Barclays credit rating outlook downgraded ahead of banking inquiry debate
A leading credit ratings agency today downgraded Barclays’ outlook to negative in the wake of Bob Diamond's resignation and continuing turmoil at the bank.
Moody’s said the departure of Mr Diamond, as well as that of chairman Marcus Agius and chief operating officer Jerry del Missier could lead to the break up of Barclays investment arm – responsible for the majority of the banks profits.
The cut - from stable to negative - comes ahead of a vote in Parliament this afternoon to decide whether to hold a judge-led investigation into the interest rate fixing scandal.
Labour, along with a number of smaller parties, is backing the move but it is opposed by the Government that favours a Parliamentary investigation carried out by a joint committee of both houses.
The Coalition claims that a parliamentary investigation is the best way to get speedy recommendations that can be included in a banking reform Bill early next year.
However opponents point to the failure of the Treasury Select Committee yesterday to ‘score a direct hit’ on Mr Diamond as evidence that only a judge led inquiry can get to the truth of what went wrong at Barclays and other banks.
The man chosen by the coalition to chair the parliamentary joint committee - the chairman of the Commons Treasury Committee, Tory MP Andrew Tyrie - has said he will not go ahead unless there is cross-party consensus. However the Government is expected to find a replacement if he decides he cannot take the role on.
MPs on all sides are expected to be whipped to back the party line in the vote.
Explaining its decision, Moody's said shareholder and political pressures could “lead to broader pressure on the bank to shift its business model away from investment banking and reform perceived failures in its business culture”.

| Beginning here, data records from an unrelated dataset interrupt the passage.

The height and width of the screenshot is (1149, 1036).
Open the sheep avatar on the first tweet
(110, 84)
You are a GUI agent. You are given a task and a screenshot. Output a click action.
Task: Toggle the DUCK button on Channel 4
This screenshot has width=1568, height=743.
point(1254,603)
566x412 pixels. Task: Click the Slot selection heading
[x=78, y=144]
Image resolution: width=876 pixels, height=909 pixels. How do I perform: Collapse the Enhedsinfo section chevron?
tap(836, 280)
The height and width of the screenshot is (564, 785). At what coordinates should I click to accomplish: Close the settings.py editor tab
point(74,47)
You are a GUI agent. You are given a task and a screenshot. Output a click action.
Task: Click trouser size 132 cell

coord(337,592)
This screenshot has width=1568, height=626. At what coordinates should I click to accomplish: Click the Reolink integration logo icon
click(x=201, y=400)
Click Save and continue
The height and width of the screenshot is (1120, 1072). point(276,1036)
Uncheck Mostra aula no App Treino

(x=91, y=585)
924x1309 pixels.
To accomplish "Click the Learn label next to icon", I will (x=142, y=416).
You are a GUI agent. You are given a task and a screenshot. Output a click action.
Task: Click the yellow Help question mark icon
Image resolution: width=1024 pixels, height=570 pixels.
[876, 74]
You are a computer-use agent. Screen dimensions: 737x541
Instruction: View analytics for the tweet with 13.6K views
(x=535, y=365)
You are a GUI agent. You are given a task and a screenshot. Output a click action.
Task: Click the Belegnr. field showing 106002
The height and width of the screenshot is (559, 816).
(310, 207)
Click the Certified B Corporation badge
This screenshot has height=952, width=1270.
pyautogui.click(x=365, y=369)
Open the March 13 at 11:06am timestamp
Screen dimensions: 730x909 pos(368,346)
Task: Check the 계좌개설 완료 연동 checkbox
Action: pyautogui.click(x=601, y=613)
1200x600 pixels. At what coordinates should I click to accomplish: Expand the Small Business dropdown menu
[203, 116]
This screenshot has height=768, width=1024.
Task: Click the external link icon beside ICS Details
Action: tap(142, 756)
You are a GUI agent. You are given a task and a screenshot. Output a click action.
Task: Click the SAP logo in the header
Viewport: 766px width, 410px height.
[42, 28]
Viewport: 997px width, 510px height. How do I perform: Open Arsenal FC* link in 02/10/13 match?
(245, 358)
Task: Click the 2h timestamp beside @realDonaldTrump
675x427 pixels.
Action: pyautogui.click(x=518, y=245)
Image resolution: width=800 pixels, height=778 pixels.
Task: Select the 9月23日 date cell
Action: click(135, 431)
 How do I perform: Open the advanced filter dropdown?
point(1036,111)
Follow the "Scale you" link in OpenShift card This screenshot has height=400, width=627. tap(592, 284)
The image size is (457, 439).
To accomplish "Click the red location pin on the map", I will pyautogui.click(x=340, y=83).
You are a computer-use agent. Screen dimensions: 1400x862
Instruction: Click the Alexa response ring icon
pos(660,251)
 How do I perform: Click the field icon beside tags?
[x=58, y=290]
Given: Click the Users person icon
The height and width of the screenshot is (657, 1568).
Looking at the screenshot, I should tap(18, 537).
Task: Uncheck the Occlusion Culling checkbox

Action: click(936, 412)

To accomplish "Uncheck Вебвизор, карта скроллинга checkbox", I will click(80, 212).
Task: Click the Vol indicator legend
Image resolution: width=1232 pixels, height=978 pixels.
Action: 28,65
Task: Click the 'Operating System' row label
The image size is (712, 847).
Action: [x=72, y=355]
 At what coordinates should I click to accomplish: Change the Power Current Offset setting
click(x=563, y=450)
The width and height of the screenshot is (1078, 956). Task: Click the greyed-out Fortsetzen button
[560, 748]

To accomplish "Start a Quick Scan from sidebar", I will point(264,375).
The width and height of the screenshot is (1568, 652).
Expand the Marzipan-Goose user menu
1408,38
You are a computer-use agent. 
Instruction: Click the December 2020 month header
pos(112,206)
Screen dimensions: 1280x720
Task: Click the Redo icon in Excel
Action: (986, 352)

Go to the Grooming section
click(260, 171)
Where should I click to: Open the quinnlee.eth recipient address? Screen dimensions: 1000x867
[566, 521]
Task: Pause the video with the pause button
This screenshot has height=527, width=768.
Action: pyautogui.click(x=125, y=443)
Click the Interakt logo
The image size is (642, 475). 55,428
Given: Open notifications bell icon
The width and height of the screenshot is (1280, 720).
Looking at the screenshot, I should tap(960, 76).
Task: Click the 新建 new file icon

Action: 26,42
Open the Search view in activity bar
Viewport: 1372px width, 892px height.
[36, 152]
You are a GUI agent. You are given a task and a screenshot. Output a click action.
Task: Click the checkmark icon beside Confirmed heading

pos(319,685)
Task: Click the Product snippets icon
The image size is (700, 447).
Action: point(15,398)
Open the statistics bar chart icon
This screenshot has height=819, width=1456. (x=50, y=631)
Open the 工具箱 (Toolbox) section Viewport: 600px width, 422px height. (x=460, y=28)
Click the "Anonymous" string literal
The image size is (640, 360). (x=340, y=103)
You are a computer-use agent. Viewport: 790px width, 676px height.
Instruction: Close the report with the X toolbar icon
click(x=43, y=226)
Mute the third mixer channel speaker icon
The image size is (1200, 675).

It added: “Although this could have potentially positive implications over the longer term, the uncertainty surrounding such a change in direction is credit negative in the short term.
“In addition, Moody's believes that the bank could be challenged to replace the three senior staff and in particular find a new chief executive who not only has a sufficient understanding of the investment banking business to run Barclays, but also has the credibility and ability to swiftly address the weaknesses that the Libor incident revealed and stakeholders' perceptions of the investment bank.”
Moody's said that Barclays' ratings could come under further pressure if the bank proves unable to restore a stable management structure over the coming months.
Moody's downgrade means Barclays could see its actual rating downgraded in the future, which would lead to higher funding costs for the bank.
This could potentially lead to higher costs for its customers on the accounts, loans or mortgages they hold.
Mr Diamond yesterday admitted that what went on at Barclays in the years between 2005 and 2008 had been “unacceptable” describing the activities of some bankers as “reprehensible”.
He said he was “sorry, disappointed and angry” about what happened but repeatedly failed to say he would wave his bonus – thought to be worth over £20 million.
He added he had only been aware of the rate fixing a month ago.
But Mr Tyrie said elements of Mr Diamond's evidence were not credible.
“I found a number of things he said, taken together, cumulatively implausible.
Something clearly had gone wrong in Barclays, much bigger than just Libor, and that's why Bob Diamond had to go, and that's why the FSA were already pressing vigorously that there'd been, that there was apparently a breakdown in trust between the regulator and Barclays and why they were very concerned about the quality of behaviour of senior management.“
He said he was reluctant to consider interfering in Barclays' decision regarding Mr Diamond's severance pay.
“I think this is a private company, a private company should take the decision. I don't think it's our job to start telling private companies how to set their pay.”